- WHAT TO WORK ON: What is needed is an exact copy of the lines from the one containing "Where should I" through the last line of the records below, with no pictures.
*** TASK INPUT ***
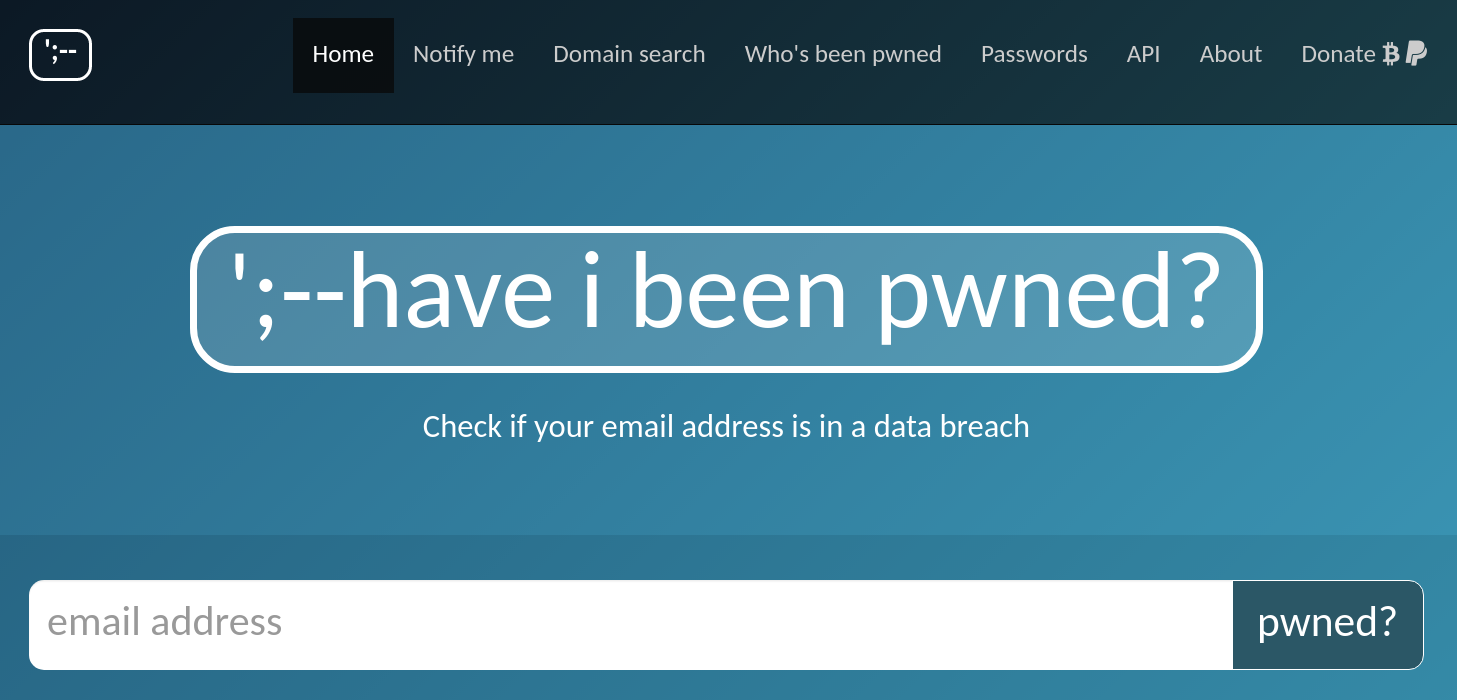Open the API documentation link
Viewport: 1457px width, 700px height.
1143,55
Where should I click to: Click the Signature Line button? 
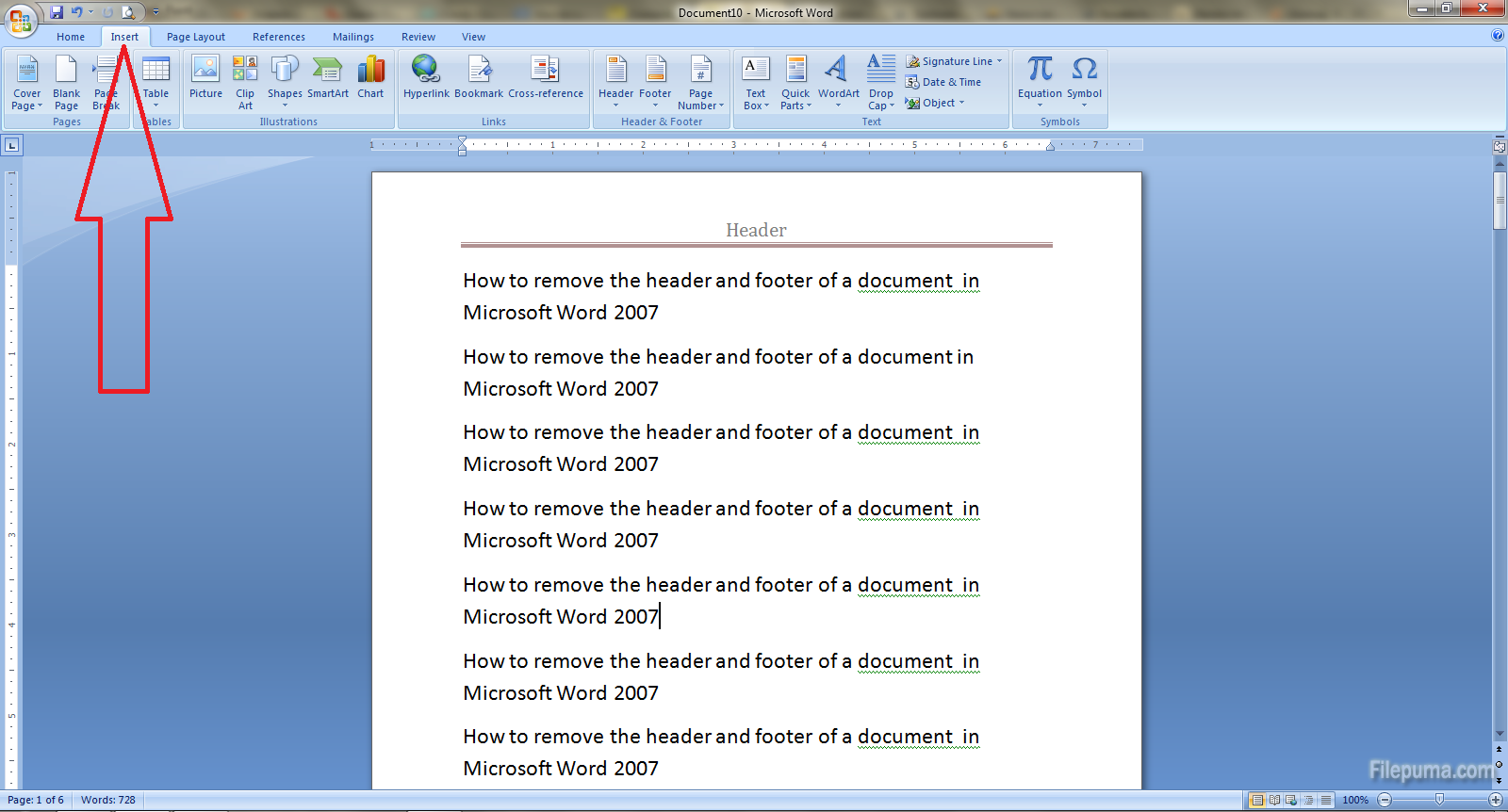950,61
*** End of TASK INPUT ***
- TASK SOLUTION:
Where should I click to: Click the Signature Line button? 
950,61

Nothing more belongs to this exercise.